Не следует ждать, не стоит требовать объяснения тому, что сделал вслед за этим Раймундо Силва. Он прошел в кабинет, раскрыл на столе Словарь Жозе Педро Машадо, сел и медленно принялся читать раздел ономастики, начав с самого начала, то есть с буквы А, и первым словом-именем оказалось Аала, но род его почему-то, а вернее, по небрежности корректоров был не указан, и оставалось неясным, мужское оно или женское или годится для тех и других, но, так или иначе, поставленную во главе корректорской службы женщину Аалой звать не могут. Дойдя до буквы М, Раймундо Силва задремал, оставив палец на имени Мария, принадлежащем, без сомнения, женщине, но притом не просто женщине, а, как мы знаем, его приходящей прислуге, что вовсе не исключает возможности совпадения, поскольку исключительно богат на них тот мир, где дело происходит.

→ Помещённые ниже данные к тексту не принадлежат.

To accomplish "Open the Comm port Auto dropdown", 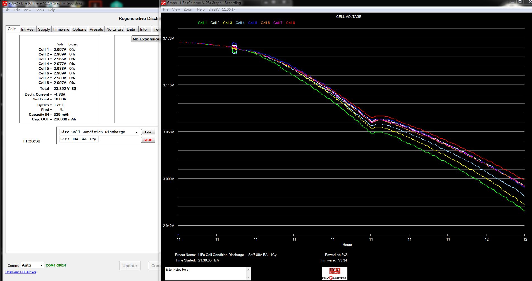I will tap(42, 265).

Письмо, написанное Раймундо Силвой автору Истории Осады Лиссабона, содержало должное количество извинений, чуть тронутых акварельно-легкой иронией, вполне позволительной при сердечных отношениях отправителя с получателем и не выглядевшей неуместно, хотя в финале по замыслу писавшего должны были преобладать искреннее недоумение, угрюмое смятение перед лицом неодолимости абсурда, иной раз руководящего нашими действиями. Ну вроде того размышления над слабостью человеческой, призванного подавить последние очаги сопротивления – если какие еще оставались – у человека, который, будучи информирован о вопиющем захвате своей интеллектуальной собственности, дал такой ошеломивший Главного ответ: Это не смертельно, и, конечно, в реальной жизни примеров подобного самоотречения не встретишь, но само собой разумеется, что не историк ответствен за него, и, стало быть, речь идет всего лишь о проявлении двусмысленности, столь же уместно и своевременно внесенном на данную страницу данного повествования, сколь и на всякую иную. Мусорная корзина заполнилась смятыми листками бумаги с началами без продолжения, пробами пера и каракулями – словом, плодами бесполезных целодневных упражнений в стиле и грамматике, попыток до миллиметра соблюсти гармоническое равновесие между составными частями письма, и Раймундо Силва дошел до того, что даже выдохнул с натугой: Жалко мне писателей, если они так вот мучатся, и до известной степени порадовался, что он всего лишь корректор.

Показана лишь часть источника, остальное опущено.